Cada uno de nuestros corazones debería mantener con vida una parte de la creación, porque lo que no sostiene el amor se extingue. El hombre da vida al cosmos cuando le devuelve la memoria de su origen, cuando le descubre los rasgos del Creador en la magnificencia depositada en él, cuando convierte su sinfonía silenciosa en liturgia que canta la gloria de Dios. Desde la pequeñez del espacio que habita, el hombre es capaz de pulsar todos los latidos y vibraciones del universo, de escuchar el aliento de todas sus criaturas y convertirlo en cántico que resuene a través de todos sus espacios y llegue hasta las riberas del Creador. Entonces su vuelo llevará un solo mensaje: gloria in excelsis Deo, y sólo percibirá una realidad: la Belleza y Santidad, la Luz, la Magnificencia y la Sabiduría de las que proceden y que las envuelve.

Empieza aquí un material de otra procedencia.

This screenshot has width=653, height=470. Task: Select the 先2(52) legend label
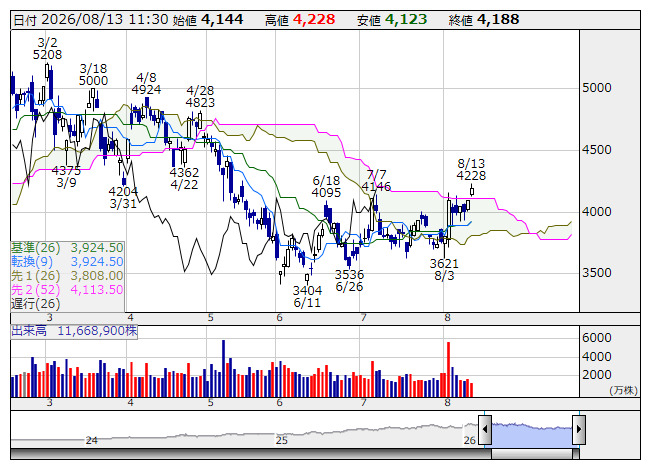click(35, 289)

Esos astros que describen nuestras noches y días, nuestros meses y años, nuestros ciclos y estaciones, componen una liturgia cósmica en su inagotable procesión de imágenes vivientes, luminosas, en sus majestuosas coreografías sinfónicas. Toda la creación es santuario que resuena con la salmodia de voces innumerables que llevan acentos de luz, de colores y sonidos, de formas y magnitudes; templo que se viste de belleza y majestad por la gracia del Creador, y se arropa en el manto de luz emanada del que es «reflejo de la gloria» del Padre. Corresponde al hombre continuar el oficio de Adán: dar un nombre a cada ser de ese universo, pronunciarlo ante Dios, presentarle en él toda la riqueza de que los ha colmado, oír y modular sus armonías, cantar con ellos el Amor y la Vida que los ha generado.

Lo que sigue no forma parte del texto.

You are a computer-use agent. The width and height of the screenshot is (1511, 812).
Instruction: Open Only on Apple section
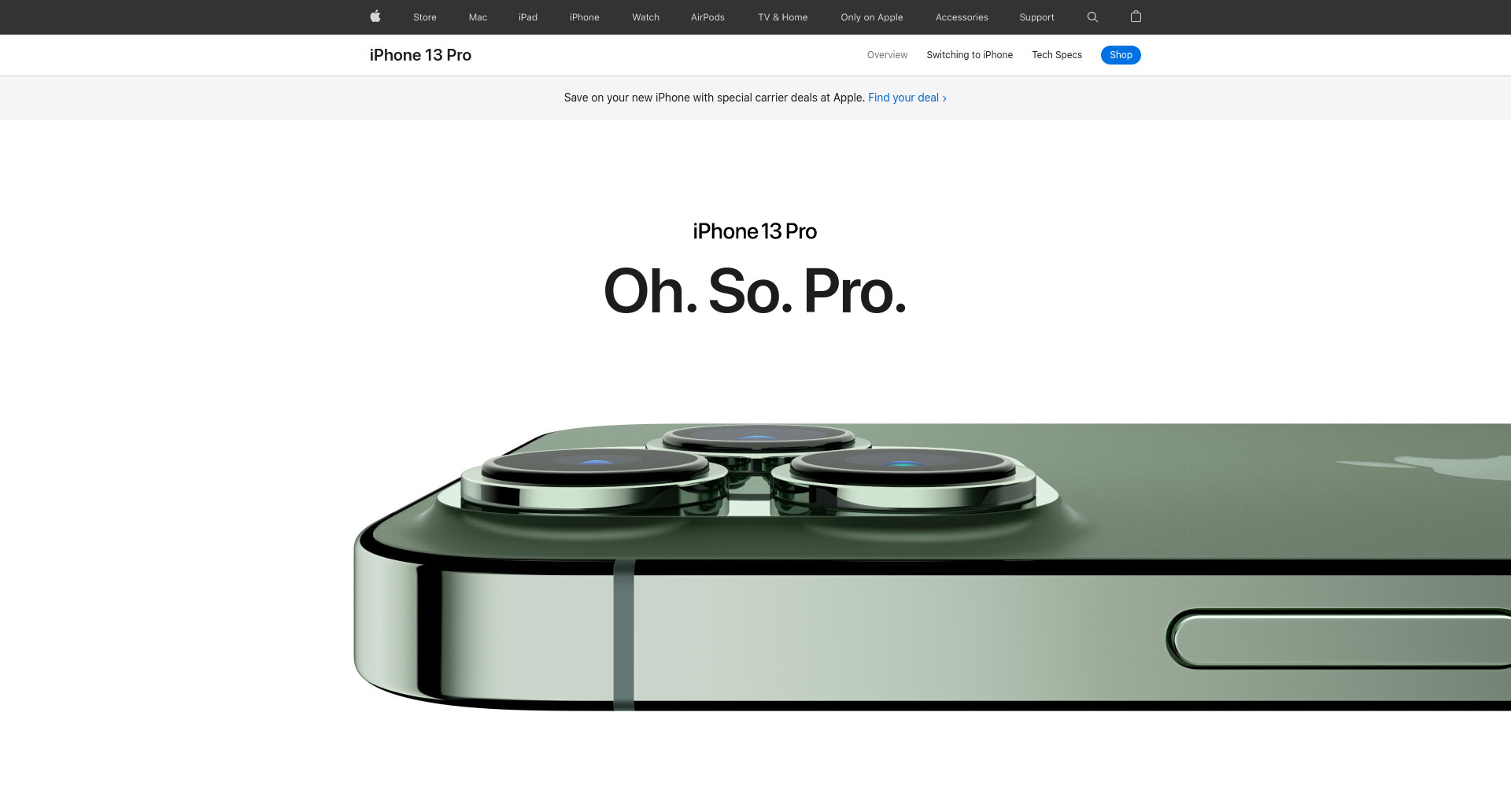click(x=872, y=17)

Los cielos representan una reserva de luminosidad para nuestras sombras, de paz imperturbable para nuestro frenesí, de profundidades para nuestros vacíos, de vida palpitante para nuestra esterilidad, de melodías siderales para nuestros corazones marchitos, de belleza multiforme e intacta para un mundo y un hombre que han visto arrebatado el esplendor de su figura. Reserva de palabras todavía indescifradas para ojos y mentes que miran sin ver y deletrean sin entender, pero que están abiertas a quien sigue el gesto del dedo que las diseñó. Provisión de libertad ilimitada en el azul límpido de sus abismos y en la serenidad de su silencio imperturbable.

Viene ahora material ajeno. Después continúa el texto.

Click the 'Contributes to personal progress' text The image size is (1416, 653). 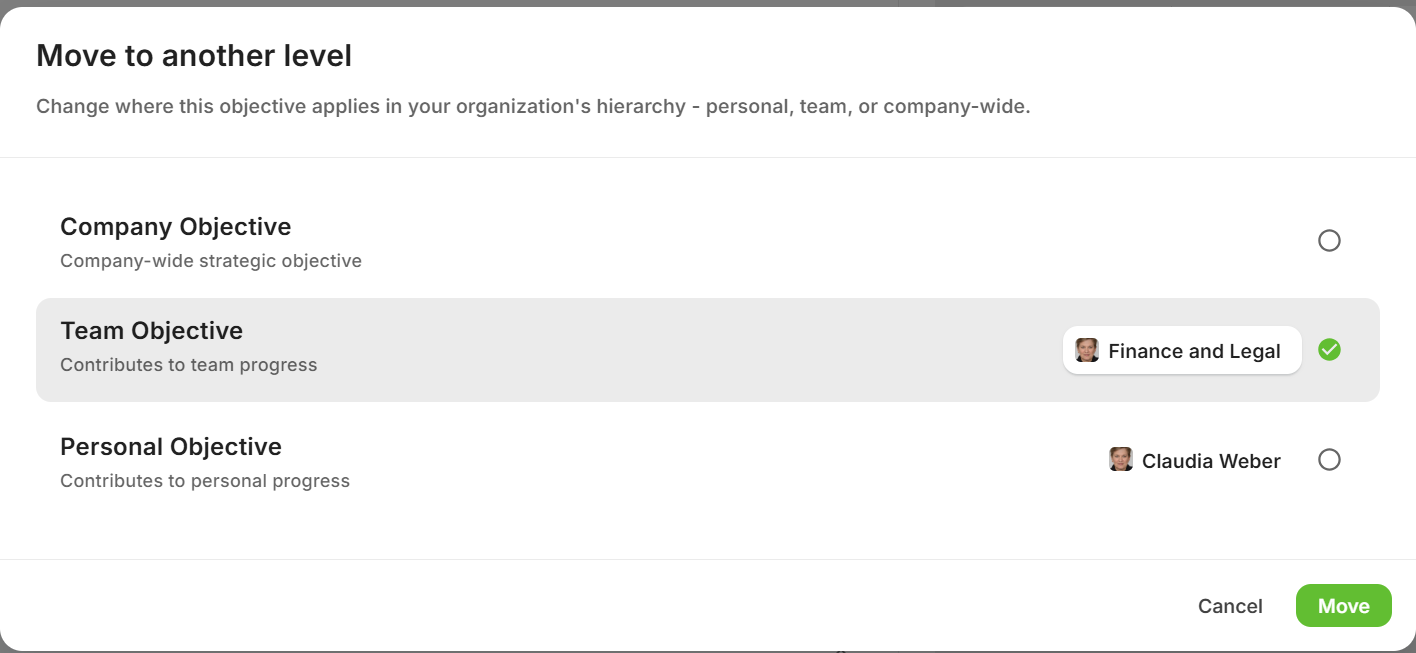coord(205,481)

Ese firmamento que guarda la luz y la pureza de nuestra infancia humana, la memoria del hombre original, cuando todavía eran nuestros el roce de la mano creadora de Dios, el rumor de brisas y melodías inalteradas, la sonrisa sin sobresaltos, la mirada extasiada e incorrupta, la armonía con todos los seres, el goce de la actividad y del reposo sin fin.